大きな国家を治める時は、小魚を煮る時と同様にして形が崩れるような刺激を与えずに、静かに煮詰めていくことが大切です。

道徳の真理によって天下社会を治めれば、鬼も干渉することが出来ません。
その理由は、鬼の霊力が落ちるからでは無く、道徳に生きる人間自身が霊力の干渉を受け付けなくなるからです。
鬼の霊力だけが、道徳に生きる人間を傷付けることが出来なく成るのでは無く、
聖人も元々人々に干渉することがありません。

つまり、鬼も聖人も道徳に生きる人間に干渉することがありません。
だから道徳の実践の恩恵は、色んな意味で人々に反映します。

原文
「治大國、若烹小鮮。
以道莅天下、其鬼不神。
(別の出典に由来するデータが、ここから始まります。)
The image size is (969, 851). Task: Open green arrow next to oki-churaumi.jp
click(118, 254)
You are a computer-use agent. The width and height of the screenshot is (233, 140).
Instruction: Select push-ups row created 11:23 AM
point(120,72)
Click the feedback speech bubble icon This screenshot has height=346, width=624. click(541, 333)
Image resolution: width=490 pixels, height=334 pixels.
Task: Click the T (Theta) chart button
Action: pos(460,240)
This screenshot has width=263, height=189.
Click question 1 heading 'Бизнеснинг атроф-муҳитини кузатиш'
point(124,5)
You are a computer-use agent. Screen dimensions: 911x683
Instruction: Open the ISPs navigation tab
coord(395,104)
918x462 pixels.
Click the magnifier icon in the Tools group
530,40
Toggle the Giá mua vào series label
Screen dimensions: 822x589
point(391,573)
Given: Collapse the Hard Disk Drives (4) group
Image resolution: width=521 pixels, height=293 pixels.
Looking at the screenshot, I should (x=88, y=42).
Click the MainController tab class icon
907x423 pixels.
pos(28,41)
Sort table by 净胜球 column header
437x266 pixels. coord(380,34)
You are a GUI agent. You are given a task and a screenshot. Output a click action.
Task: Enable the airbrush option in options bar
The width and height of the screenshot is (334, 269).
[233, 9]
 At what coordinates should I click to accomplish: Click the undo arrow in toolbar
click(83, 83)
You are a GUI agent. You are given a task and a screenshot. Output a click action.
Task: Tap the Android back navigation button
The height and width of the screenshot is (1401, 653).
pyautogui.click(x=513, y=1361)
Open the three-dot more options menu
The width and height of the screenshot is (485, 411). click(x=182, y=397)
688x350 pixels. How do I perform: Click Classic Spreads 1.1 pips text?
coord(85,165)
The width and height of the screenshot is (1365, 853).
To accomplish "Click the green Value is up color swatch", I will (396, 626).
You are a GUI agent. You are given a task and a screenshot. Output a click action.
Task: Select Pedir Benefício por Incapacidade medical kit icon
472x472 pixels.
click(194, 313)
非其鬼不神、其神不傷人。非其神不傷人、聖人亦不傷人。
夫兩不相傷。故徳交歸焉。」

(感想)
「正しく良心に生きる人間には、鬼神でさえも害することが出来ない」と老子が言っています。
逆に言えば、
「自分の良心に反しながら生きる人間は、鬼神の祟りを必ず受ける」
「自分の良心に恥じる生活をする人間ほど、憑依を恐れる。不安に成る」
これは霊的には、非常に正しいことだと感じます。

つまり、他人のことを怖がったり、霊を恐れたり、憑依の責任にする人間ほど、自分自身が反省して改善するべき点が自分の生活の中に有ると言えます。
自分の良心に従った生活をするほどに、霊を恐れたり、憑依を怖がることがありません。

ー中略ー

自分を無理に刺激せずに、ゆっくりと自分のスタイルを崩さないようにして、自分の努力を煮詰めて行けば良いのです。もし慌てれば、自分自身が早く崩れてしまいます。何事も長続きしないのです。

他人のことを煮詰めずに、自分自身を煮詰めて行く。自分自身を見詰めて行く。
これが人間の人生の目的であり、本当に素敵なことなのです。